▶ **Problem to solve**
With all images left out, restate the records below exactly as written.

[Dataset entries]
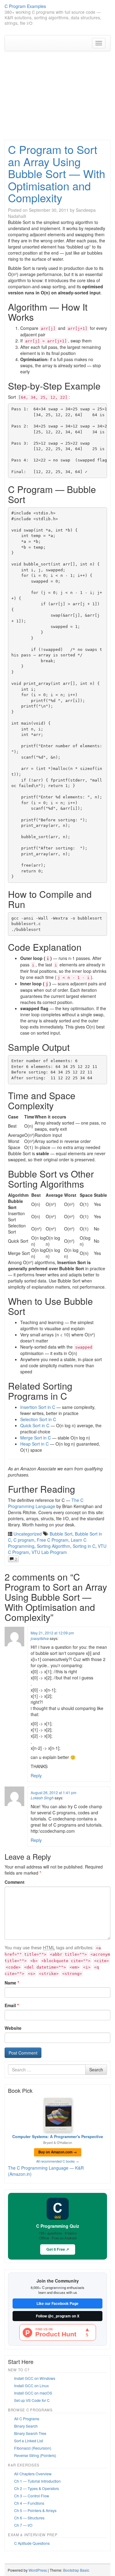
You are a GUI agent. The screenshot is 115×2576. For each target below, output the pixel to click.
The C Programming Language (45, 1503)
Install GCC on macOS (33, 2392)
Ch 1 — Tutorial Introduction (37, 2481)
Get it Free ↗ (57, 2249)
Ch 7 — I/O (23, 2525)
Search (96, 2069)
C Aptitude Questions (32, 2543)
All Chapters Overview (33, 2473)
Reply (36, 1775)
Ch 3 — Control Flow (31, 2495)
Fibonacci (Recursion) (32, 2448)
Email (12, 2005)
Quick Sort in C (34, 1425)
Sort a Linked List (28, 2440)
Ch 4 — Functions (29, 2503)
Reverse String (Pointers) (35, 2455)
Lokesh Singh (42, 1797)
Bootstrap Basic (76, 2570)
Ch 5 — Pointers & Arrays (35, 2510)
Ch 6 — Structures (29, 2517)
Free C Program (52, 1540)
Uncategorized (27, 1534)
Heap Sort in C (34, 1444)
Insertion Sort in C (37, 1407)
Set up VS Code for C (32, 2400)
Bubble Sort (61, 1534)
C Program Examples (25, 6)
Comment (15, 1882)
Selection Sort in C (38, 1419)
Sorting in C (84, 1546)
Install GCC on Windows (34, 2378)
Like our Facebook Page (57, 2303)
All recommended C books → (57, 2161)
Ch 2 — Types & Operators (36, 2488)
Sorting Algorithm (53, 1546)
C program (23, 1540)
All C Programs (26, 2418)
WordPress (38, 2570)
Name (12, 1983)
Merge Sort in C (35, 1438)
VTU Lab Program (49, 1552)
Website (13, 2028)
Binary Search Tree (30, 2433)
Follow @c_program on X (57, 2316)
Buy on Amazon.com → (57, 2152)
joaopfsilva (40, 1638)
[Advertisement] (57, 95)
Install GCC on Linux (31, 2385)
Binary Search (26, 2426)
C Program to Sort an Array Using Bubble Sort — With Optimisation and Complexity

▶ **Exercise solution**
You are a GUI agent. The screenshot is 115×2576. For each target below, output the pixel to click.
The C Programming Language (45, 1503)
Install GCC on macOS (33, 2392)
Ch 1 — Tutorial Introduction (37, 2481)
Get it Free ↗ (57, 2249)
Ch 7 — I/O (23, 2525)
Search (96, 2069)
C Aptitude Questions (32, 2543)
All Chapters Overview (33, 2473)
Reply (36, 1775)
Ch 3 — Control Flow (31, 2495)
Fibonacci (Recursion) (32, 2448)
Email (12, 2005)
Quick Sort in C (34, 1425)
Sort a Linked List (28, 2440)
Ch 4 — Functions (29, 2503)
Reverse String (Pointers) (35, 2455)
Lokesh Singh (42, 1797)
Bootstrap Basic (76, 2570)
Ch 5 — Pointers & Arrays (35, 2510)
Ch 6 — Structures (29, 2517)
Free C Program (52, 1540)
Uncategorized (27, 1534)
Heap Sort in C (34, 1444)
Insertion Sort in C (37, 1407)
Set up VS Code for C (32, 2400)
Bubble Sort (61, 1534)
C Program Examples (25, 6)
Comment (15, 1882)
Selection Sort in C (38, 1419)
Sorting in C (84, 1546)
Install GCC on Windows (34, 2378)
Like our Facebook Page (57, 2303)
All recommended C books → (57, 2161)
Ch 2 — Types & Operators (36, 2488)
Sorting Algorithm (53, 1546)
C program (23, 1540)
All C Programs (26, 2418)
WordPress (38, 2570)
Name (12, 1983)
Merge Sort in C (35, 1438)
VTU Lab Program (49, 1552)
Website (13, 2028)
Binary Search Tree (30, 2433)
Follow @c_program on X (57, 2316)
Buy on Amazon.com → (57, 2152)
joaopfsilva (40, 1638)
[Advertisement] (57, 95)
Install GCC on Linux (31, 2385)
Binary Search (26, 2426)
C Program to Sort an Array Using Bubble Sort — With Optimisation and Complexity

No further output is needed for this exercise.